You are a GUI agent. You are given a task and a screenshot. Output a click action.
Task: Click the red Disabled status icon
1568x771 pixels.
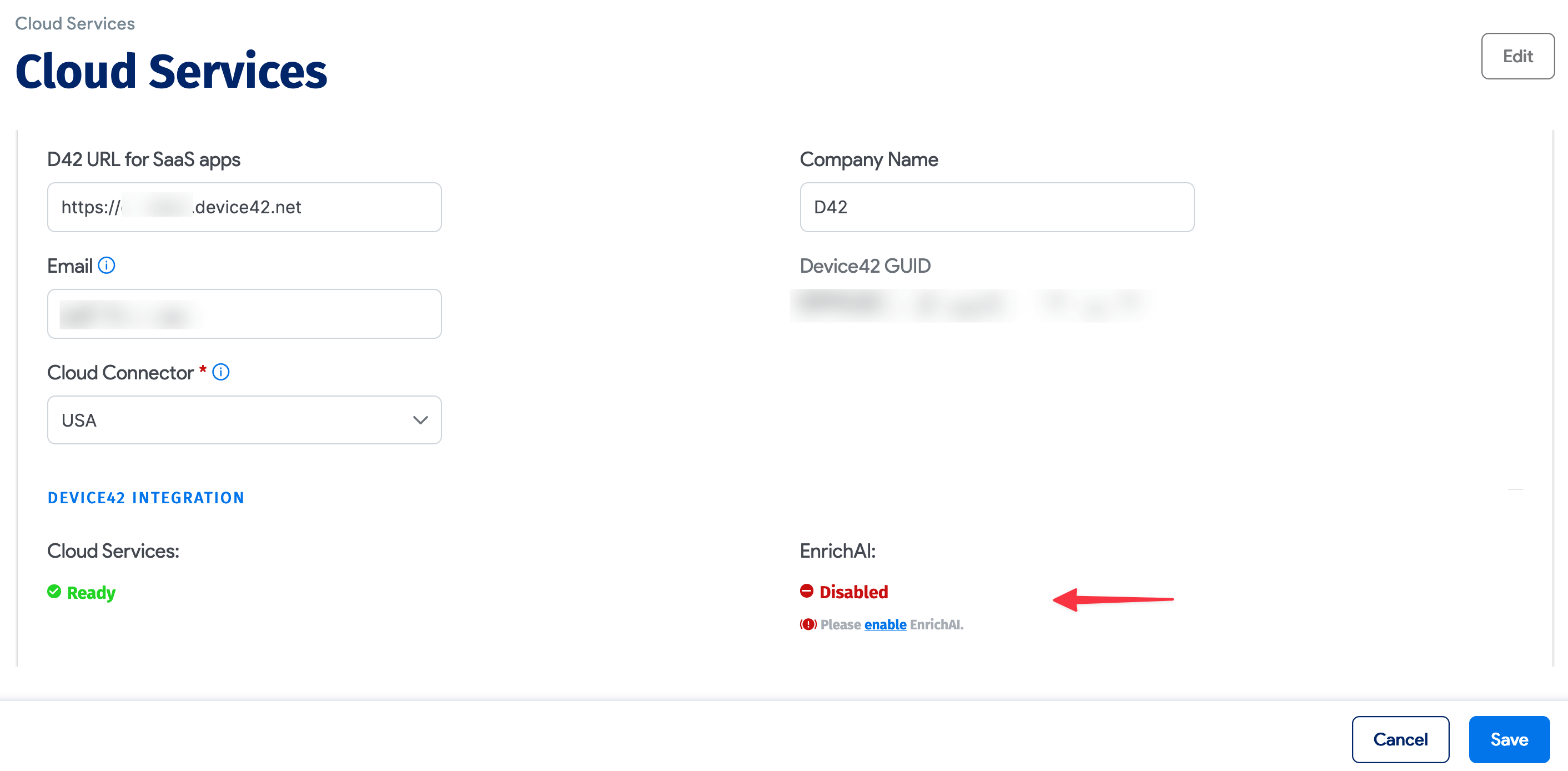tap(807, 590)
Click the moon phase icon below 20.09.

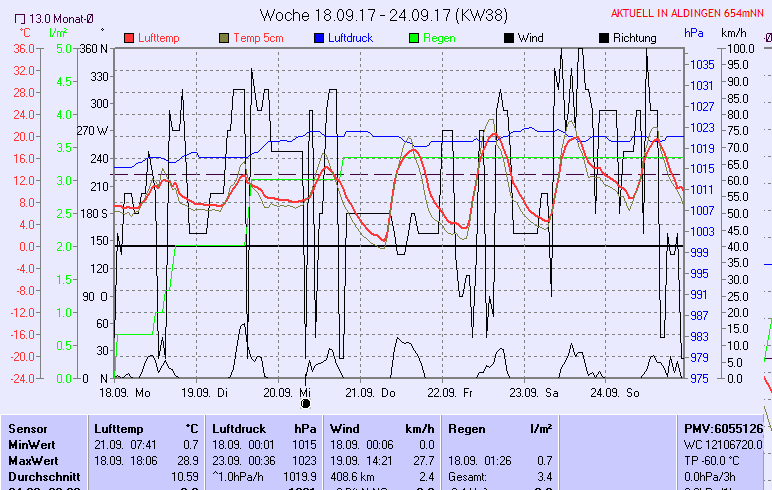[x=305, y=404]
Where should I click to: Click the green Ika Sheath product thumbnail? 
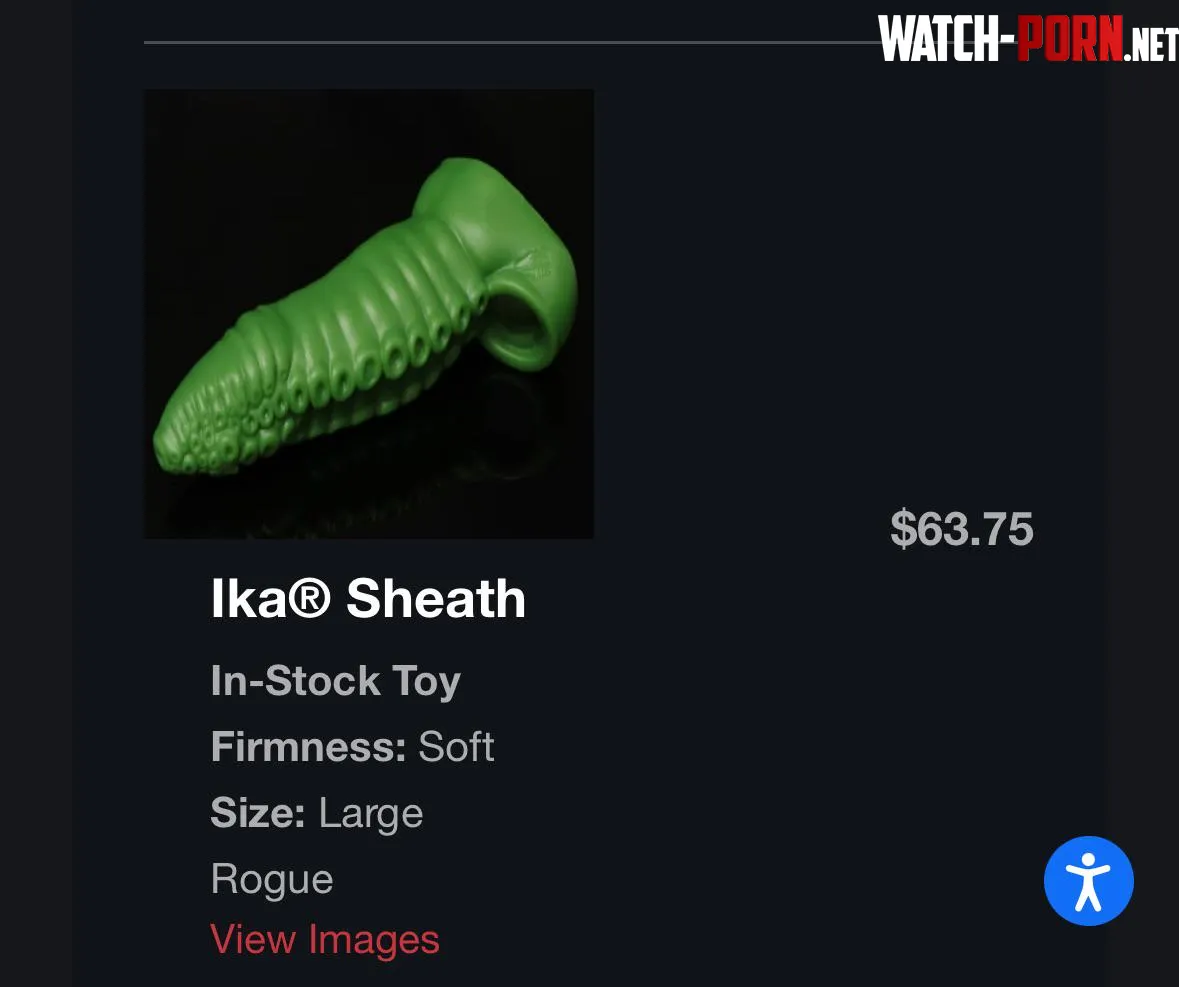coord(368,314)
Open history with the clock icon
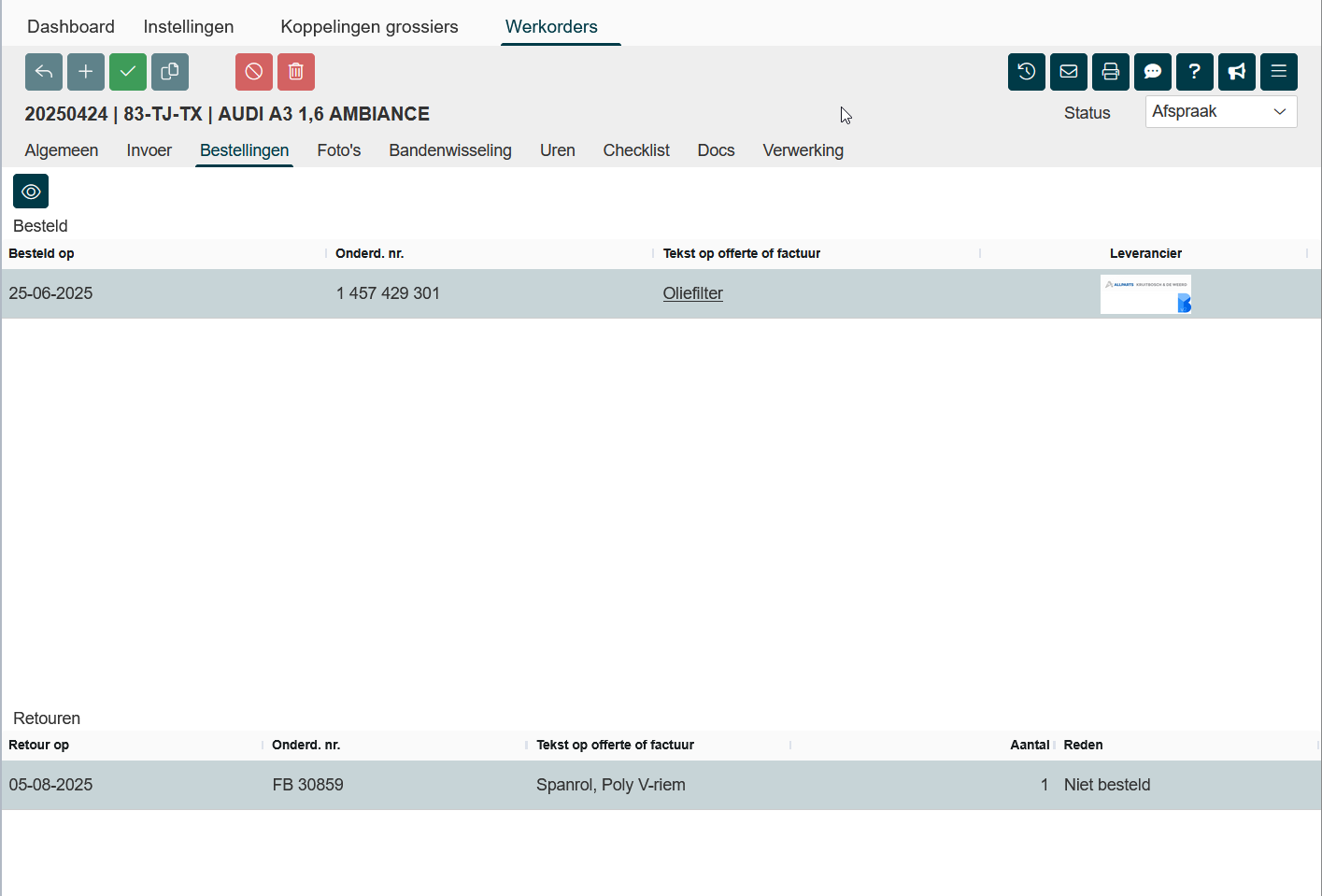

::::::::::

■ Exercise ■
Print the data above exactly; drop every picture.

■ Answer to the problem ■
You are a GUI agent. You are given a task and a screenshot. Output a click action.
Task: Click the red Disabled status icon
1568x771 pixels.
tap(807, 590)
Click the moon phase icon below 20.09.

[x=305, y=404]
Where should I click to: Click the green Ika Sheath product thumbnail? 
coord(368,314)
Open history with the clock icon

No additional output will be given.